Document segment

How to validate source schema in dbt when contracts can't reach — using dbt-expectations on sources to catch column drift before transformation runs.

Planted
dbtdata qualitytesting

dbt model contracts are explicit about their scope: they don’t apply to sources. Jeremy Cohen was direct about this when contracts shipped: “I’m also not envisioning the application of contracts to data sources.” Contracts run at compile time by comparing your SQL’s output against a YAML declaration — but sources are external tables outside dbt’s build process entirely.

This creates a real gap. The upstream data that feeds your models can change its schema, and nothing in dbt’s native contract system will catch it.

The Gap Contracts Leave Open

The standard workaround — placing a contracted base model directly on top of a source — does close part of the gap. If Fivetran renames a column in the source, the base model’s contract fails at compile time, and the build stops. You find out early.

But it only catches structural issues, and only at transformation time. The data has already landed in your warehouse before anything runs. More importantly: if a source column that used to contain five distinct values now contains fifteen, the contract on the base model won’t notice. The column name is right, the type is right, the contract is satisfied — but the semantics have changed, and that difference will propagate through your transformations silently.

dbt-expectations on Sources

dbt-expectations fills this gap. The package’s schema-level tests work on sources, giving you structural validation that contracts can’t provide there:

sources:
- name: raw_data
tables:
- name: raw_orders
data_tests:
- dbt_expectations.expect_table_columns_to_match_set:
column_list: ["order_id", "customer_id", "amount", "status"]
- dbt_expectations.expect_table_column_count_to_equal:
value: 4
columns:
- name: status
data_tests:
- dbt_expectations.expect_column_values_to_be_in_set:
values: ['pending', 'shipped', 'delivered', 'cancelled']
- name: amount
data_tests:
- dbt_expectations.expect_column_values_to_be_between:
min_value: 0
max_value: 1000000

expect_table_columns_to_match_set catches added or removed columns. expect_table_column_count_to_equal catches unexpected structural changes even when you haven’t enumerated the column names. The column-level tests validate content constraints that contracts can’t express even on models.

Data

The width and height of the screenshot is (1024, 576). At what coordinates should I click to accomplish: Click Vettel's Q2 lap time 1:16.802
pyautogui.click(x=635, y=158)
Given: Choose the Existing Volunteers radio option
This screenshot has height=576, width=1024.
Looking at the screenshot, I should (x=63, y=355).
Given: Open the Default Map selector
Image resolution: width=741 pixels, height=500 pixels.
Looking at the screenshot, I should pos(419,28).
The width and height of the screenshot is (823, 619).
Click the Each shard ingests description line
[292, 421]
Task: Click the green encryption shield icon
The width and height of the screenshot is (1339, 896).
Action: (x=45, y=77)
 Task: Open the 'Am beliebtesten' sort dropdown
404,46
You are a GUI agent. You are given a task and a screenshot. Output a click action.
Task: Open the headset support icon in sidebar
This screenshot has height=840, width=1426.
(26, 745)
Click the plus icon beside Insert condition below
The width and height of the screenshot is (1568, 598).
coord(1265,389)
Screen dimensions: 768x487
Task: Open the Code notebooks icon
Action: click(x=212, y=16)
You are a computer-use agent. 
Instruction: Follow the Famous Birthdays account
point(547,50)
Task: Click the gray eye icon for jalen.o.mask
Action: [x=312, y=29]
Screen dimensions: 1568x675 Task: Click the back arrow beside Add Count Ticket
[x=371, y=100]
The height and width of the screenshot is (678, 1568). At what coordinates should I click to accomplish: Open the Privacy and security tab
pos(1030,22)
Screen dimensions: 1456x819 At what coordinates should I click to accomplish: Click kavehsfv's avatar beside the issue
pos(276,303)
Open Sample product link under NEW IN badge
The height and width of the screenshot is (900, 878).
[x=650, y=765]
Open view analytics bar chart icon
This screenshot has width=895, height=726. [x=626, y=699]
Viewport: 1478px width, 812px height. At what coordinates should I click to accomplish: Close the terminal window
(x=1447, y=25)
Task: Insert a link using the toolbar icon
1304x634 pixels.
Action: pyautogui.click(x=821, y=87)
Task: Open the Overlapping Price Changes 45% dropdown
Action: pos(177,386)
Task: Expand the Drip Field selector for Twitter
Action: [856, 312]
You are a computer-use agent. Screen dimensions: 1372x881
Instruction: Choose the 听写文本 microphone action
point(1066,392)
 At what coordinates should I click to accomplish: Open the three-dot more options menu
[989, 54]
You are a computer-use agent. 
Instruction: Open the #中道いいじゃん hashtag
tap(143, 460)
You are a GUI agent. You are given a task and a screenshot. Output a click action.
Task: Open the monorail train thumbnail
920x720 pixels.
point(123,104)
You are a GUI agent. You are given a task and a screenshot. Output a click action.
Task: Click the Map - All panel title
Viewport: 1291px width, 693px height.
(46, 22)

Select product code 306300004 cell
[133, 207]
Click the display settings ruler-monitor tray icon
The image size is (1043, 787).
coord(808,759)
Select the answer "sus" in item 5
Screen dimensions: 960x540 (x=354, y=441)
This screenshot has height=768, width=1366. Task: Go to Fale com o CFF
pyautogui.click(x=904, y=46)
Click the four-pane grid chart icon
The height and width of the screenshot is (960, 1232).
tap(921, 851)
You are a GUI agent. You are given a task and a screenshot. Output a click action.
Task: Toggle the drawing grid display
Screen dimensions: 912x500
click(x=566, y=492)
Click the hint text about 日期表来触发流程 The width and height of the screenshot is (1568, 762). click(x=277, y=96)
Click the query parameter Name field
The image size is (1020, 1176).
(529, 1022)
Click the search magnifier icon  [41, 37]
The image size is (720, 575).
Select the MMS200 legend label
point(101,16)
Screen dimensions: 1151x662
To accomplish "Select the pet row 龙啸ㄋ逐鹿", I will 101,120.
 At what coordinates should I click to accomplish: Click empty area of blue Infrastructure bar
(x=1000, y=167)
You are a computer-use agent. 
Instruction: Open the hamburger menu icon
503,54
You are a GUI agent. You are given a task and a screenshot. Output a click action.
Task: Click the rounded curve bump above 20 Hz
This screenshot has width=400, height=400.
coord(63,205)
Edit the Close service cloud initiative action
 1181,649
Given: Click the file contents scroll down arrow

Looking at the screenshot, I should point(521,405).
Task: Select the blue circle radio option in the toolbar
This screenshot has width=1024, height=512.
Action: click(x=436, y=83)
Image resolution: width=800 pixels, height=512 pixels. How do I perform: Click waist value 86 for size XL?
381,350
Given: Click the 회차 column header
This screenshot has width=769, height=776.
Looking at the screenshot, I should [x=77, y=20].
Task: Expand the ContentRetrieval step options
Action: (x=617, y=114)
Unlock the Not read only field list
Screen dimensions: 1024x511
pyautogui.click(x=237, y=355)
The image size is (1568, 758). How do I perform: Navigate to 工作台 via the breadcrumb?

Challenge
Write the next part of the article on checking dbt source schemas with dbt-expectations, starting after its final sentence.

Task answer
This is specifically valuable for sources because:

  • Schema changes in sources happen outside your control (the EL tool does what the API sends)
  • You often don’t own the upstream system and can’t add contracts there
  • Problems caught at the source surface before any transformation runs, which is earlier and cheaper

Where to Put Source Tests

There’s a real tradeoff between testing at the source versus testing on the base model. Neither option is obviously correct.

Testing on sources directly:

  • Problems surface before any transformation runs
  • Clear signal: this is a source issue, not a transformation bug
  • Tests run against raw tables that may be large and expensive to scan

Testing on base models:

  • Lets you combine structural checks (via contracts) with content checks in one place
  • Base models often filter or deduplicate, making queries cheaper
  • Downstream from any EL transformation that might reformat source data

A practical split that works well: put the cheap structural tests on sources and the more expensive content tests on base models.

On sources:

  • expect_table_columns_to_match_set — this is cheap because it’s a metadata check against INFORMATION_SCHEMA, not a full table scan
  • expect_table_column_count_to_equal — same, metadata-only

On base models:

  • expect_column_values_to_be_in_set — a SQL query across all rows; cheaper on a filtered base model than raw source
  • expect_column_values_to_be_between — same reasoning; filtered data scans fewer rows

The metadata checks are legitimately cheap to run directly on sources. They’ll tell you about structural drift without touching the data. The content checks hit every row, so they belong where the data is already filtered.

The Contracted Base Model Pattern

Combining the contracted base model with source-level expectations gives you two layers of protection with different detection points:

# Source: schema-level expectations catch drift early
sources:
- name: raw_data
tables:
- name: raw_orders
data_tests:
- dbt_expectations.expect_table_columns_to_match_set:
column_list: ["order_id", "customer_id", "amount", "status"]
# Base model: contract catches structural mismatch at compile time
models:
- name: base__orders
config:
contract:
enforced: true
columns:
- name: order_id
data_type: string
- name: customer_id
data_type: string
- name: amount
data_type: numeric
- name: status
data_type: string
data_tests:
- dbt_expectations.expect_column_values_to_be_in_set:
column_name: status
values: ['pending', 'shipped', 'delivered', 'cancelled']

The source test runs after the EL job completes, before your dbt run starts — catching new columns or removed columns before any SQL fires. The base model contract catches the same structural problems at compile time (the model doesn’t build). The base model content tests catch semantic drift that neither structural check can see.

This matters most when your source schema changes frequently. If you’re ingesting from a volatile API or an upstream team that ships changes without notice, this two-layer approach gives you the earliest possible signal — which means the fewest wasted pipeline runs and the least confusion about what broke and where.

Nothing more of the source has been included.